Signor Mannetti prepared for his effect, then made it.
"The arms of the Borgia! The arms of the Spanish Pope, Alexander VI. of unholy memory. So all is told, and we will soon go to bed. Having marked them this morning, you will see how readily I was led into the heart of the secret. It only needed some such certain sign. And everything that had happened was consonant with this explanation. The first to suffer puzzled me; but I solved that problem, too. You shall hear how each woman and each man was slain. Look at this mattress upholstered in satin—there lies the unsleeping thing that brings sleep so quickly to others! I guessed it this morning; I proved it to-night. At seventeen minutes past eight Prince was dead; but not until I awoke, near two o'clock, did I dare approach him. For how did he die? The moment the heat of his ancient body penetrated the mattress under him, it released its awful venom. He stretched himself, curled up again, and, as the exhalation rose, with scarcely a tremor he passed from sleep into death. Needless to tell you that I kept far from him, for I guessed that not until the poor fellow was cold would the demon in the mattress sink down and disappear, as the effret into his bottle. Then mattress and dog were alike harmless, as they are now. I gave him only five hours, for he was a small, thin beast, and the heat soon left his body."
"But, signor—"
"I shall anticipate all your objections if you will listen a little longer, dear Mrs. May. Let us sit again, and question me after I have spoken, if any doubts remain unanswered. Another liqueur, Masters."

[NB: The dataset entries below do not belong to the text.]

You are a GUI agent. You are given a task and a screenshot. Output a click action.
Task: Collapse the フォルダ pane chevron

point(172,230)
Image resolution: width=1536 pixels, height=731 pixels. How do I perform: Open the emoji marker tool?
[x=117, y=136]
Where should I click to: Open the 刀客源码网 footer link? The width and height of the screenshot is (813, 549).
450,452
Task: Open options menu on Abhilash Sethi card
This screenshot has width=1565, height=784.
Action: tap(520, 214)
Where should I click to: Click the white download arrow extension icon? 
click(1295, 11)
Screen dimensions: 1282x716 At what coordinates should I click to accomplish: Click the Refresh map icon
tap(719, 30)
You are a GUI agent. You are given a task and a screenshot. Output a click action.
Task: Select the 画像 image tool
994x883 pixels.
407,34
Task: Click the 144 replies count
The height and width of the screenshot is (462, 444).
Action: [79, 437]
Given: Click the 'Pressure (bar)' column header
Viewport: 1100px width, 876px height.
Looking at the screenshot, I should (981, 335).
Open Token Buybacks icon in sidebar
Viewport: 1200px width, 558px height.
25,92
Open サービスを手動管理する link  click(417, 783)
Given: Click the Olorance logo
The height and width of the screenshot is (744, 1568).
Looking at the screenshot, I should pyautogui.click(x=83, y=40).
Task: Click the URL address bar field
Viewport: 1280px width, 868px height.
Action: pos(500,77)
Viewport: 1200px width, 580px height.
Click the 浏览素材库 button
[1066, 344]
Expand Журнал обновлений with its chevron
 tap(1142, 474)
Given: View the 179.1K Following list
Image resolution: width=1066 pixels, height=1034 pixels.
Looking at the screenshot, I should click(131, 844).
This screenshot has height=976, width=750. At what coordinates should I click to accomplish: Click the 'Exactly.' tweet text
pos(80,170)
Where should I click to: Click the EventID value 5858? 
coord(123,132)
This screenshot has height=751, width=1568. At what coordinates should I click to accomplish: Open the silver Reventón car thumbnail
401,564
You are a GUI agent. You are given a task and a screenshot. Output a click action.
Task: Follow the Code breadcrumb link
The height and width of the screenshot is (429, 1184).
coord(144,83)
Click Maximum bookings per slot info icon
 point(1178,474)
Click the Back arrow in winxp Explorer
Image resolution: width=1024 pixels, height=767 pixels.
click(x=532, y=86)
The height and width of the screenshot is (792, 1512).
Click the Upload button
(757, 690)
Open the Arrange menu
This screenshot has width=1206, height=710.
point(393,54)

He sipped, and preserved silence for a few moments, while none spoke. Then from his armchair he traversed the story of the Grey Room, and proved amazingly familiar with the smallest detail of it. Indeed, when at last he had finished, none could find any questions to ask. "There are two very interesting preliminary facts to note, my friends," began the signor. He beamed upon them, and enjoyed his own exposition with unconcealed gusto. "The first is that a room, already suffering from sinister traditions, and held to be haunted, should have been precisely that into which this infernal engine of destruction was introduced. Yet what more natural? You have the furniture, and, for the time being, do not know what to do with it. The house is already full of beautiful things, and these surplus treasures you store here, to be safe and out of the way, in a room which is not put to its proper use. You are not collectors or experts. Sir Walter's father did not share his father's enthusiasm, neither did Sir Walter care for old furniture. So the pieces take their place in this room, and are, more or less, forgotten.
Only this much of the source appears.